In 2011, 22 volunteers gleaned 380 pounds of trash and 400 pounds of recyclables from Green River Cove to Fishtop. Fourteen volunteers cleaned a half-mile along the north side of Lake Adger, meanwhile, and collected 700 pounds of trash and 60 pounds of recyclables. This included three tires, 50 disposable cigarette lighters, a toy horse and more than 200 flip-flops.
Though the thought of all of these items floating around in the river or lake catches the public attention, Conard said it’s the less noticeable problem of increasing sediment that poses the biggest threat to waterways.
She said sedimentation caused by soil erosion is the single largest water pollutant; it smothers aquatic life, clogs fish gills, warms waters, reduces oxygen levels and destroys wildlife habitats.
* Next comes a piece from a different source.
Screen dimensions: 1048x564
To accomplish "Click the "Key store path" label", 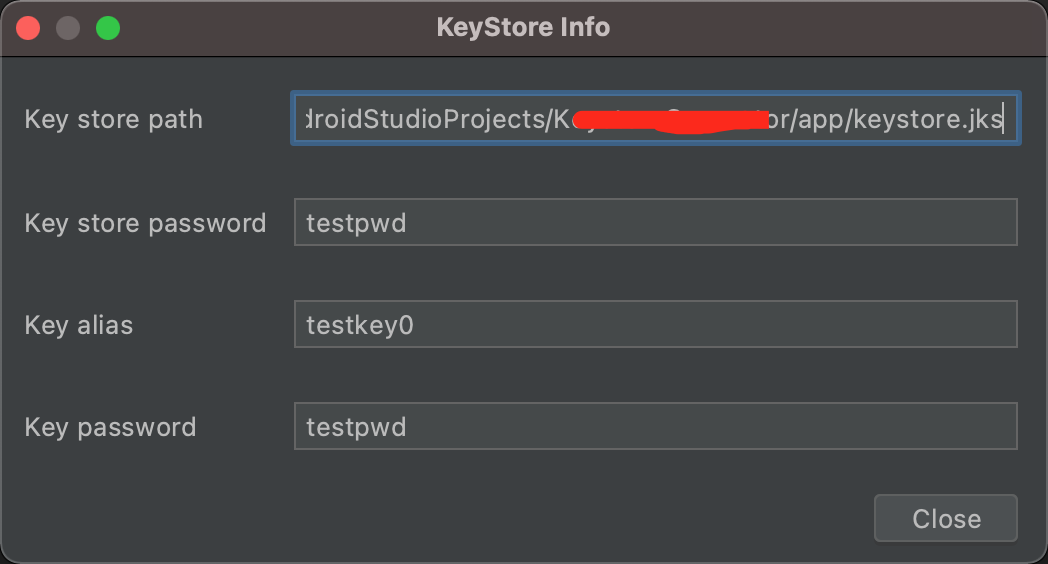I will click(x=113, y=119).
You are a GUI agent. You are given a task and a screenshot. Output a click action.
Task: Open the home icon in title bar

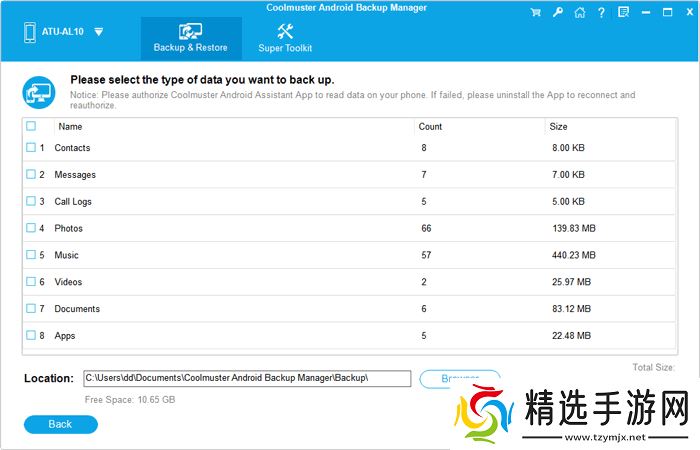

In February 2010 Conard and Davidson began communications with Polk County Soil and Water, the N.C. Department of Water Quality, Polk County and Altamont Environmental.
“We’ve already begun to build the partnerships but now we need citizen participation,” Conard said. “Now it’s time to get this thing moving and get everyone engaged, and certainly the citizens are the most vital partnership we can make.”
Citizens would be the ones pushing for fellow neighbors to work toward protection, prevention and restoration, Conard said.
She said such an alliance could discuss the need for conservation easements and creating public greenways, establishing conservation land trusts, developing community workshops and environmental watershed topics and distributing watershed materials.
Davidson said they could also push bio-monitoring in which citizens would collect and identify invertebrates and take monthly water samples to test for sediment and turbidity, among other chemical parameters. The group could also encourage citizens to report potential threats to the waterway and lead efforts for installation and maintenance of silt fencing for erosion control.
Davidson said the next step would be to develop an advisory committee.
“Before the state will come out and do any assessments on the Green River Watershed, we have to have a committee together,” Davidson said. “Once they do the assessment, if there are problems found, homeowners or business owners that work and live and play along the Green River can work to get grants that are currently already available.”
One property owner in attendance at the meeting was concerned that GRWA members had not contacted him or neighbors that own property along the Green River about their plans. He said he and his neighbors work hard to take care of their property and are weary of the government coming in and telling them what to do or not to do.
“We are definitely interested in talking about the homeowners but we don’t know all the homeowners,” Davidson said. “It’s through the homeowners that are involved that we can get to know other homeowners who might have a stake in this issue.”
Conard said in the end the more community input the GRWA has, the better.
“We want people to understand that we are all trying to do the best thing for our waters,” Conard said. “If we are going to drink this water one day, which we likely are in the future, we should all want to protect the water now.”